## PROVIDED INFORMATION
------------------------------------

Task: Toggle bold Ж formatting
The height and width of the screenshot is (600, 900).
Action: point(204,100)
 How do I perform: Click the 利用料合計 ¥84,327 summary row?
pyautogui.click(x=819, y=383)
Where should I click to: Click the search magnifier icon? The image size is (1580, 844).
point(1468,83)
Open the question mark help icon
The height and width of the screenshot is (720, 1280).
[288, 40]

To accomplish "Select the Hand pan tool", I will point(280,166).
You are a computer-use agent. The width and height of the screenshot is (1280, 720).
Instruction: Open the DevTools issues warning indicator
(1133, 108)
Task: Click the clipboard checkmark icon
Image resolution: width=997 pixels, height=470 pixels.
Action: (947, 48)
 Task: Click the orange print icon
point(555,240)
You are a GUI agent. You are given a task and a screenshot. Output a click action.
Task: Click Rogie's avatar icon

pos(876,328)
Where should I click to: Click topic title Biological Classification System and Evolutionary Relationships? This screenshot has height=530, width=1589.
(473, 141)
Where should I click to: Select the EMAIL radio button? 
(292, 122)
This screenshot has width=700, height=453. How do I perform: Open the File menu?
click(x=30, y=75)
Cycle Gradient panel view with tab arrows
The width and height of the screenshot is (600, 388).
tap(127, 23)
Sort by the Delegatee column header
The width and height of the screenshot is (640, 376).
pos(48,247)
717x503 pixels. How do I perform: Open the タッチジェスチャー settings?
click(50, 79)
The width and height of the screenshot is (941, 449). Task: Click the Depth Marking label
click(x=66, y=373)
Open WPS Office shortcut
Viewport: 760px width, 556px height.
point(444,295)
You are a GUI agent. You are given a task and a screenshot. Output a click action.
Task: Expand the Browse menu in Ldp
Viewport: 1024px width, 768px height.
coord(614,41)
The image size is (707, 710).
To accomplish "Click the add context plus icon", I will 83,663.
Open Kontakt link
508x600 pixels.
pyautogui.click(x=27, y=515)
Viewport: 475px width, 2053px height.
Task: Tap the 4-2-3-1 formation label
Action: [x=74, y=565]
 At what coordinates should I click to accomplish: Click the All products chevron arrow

------------------------------------

## EXERCISE REQUIREMENTS
Precisely reproduce the lines of the entries, beginning at the first and ending at the one containing "The image size is (707, 710).". Add nothing.

## SOLUTION FOR THIS TASK
Task: Toggle bold Ж formatting
The height and width of the screenshot is (600, 900).
Action: point(204,100)
 How do I perform: Click the 利用料合計 ¥84,327 summary row?
pyautogui.click(x=819, y=383)
Where should I click to: Click the search magnifier icon? The image size is (1580, 844).
point(1468,83)
Open the question mark help icon
The height and width of the screenshot is (720, 1280).
[288, 40]

To accomplish "Select the Hand pan tool", I will point(280,166).
You are a computer-use agent. The width and height of the screenshot is (1280, 720).
Instruction: Open the DevTools issues warning indicator
(1133, 108)
Task: Click the clipboard checkmark icon
Image resolution: width=997 pixels, height=470 pixels.
Action: (947, 48)
 Task: Click the orange print icon
point(555,240)
You are a GUI agent. You are given a task and a screenshot. Output a click action.
Task: Click Rogie's avatar icon

pos(876,328)
Where should I click to: Click topic title Biological Classification System and Evolutionary Relationships? This screenshot has height=530, width=1589.
(473, 141)
Where should I click to: Select the EMAIL radio button? 
(292, 122)
This screenshot has width=700, height=453. How do I perform: Open the File menu?
click(x=30, y=75)
Cycle Gradient panel view with tab arrows
The width and height of the screenshot is (600, 388).
tap(127, 23)
Sort by the Delegatee column header
The width and height of the screenshot is (640, 376).
pos(48,247)
717x503 pixels. How do I perform: Open the タッチジェスチャー settings?
click(50, 79)
The width and height of the screenshot is (941, 449). Task: Click the Depth Marking label
click(x=66, y=373)
Open WPS Office shortcut
Viewport: 760px width, 556px height.
point(444,295)
You are a GUI agent. You are given a task and a screenshot. Output a click action.
Task: Expand the Browse menu in Ldp
Viewport: 1024px width, 768px height.
coord(614,41)
The image size is (707, 710).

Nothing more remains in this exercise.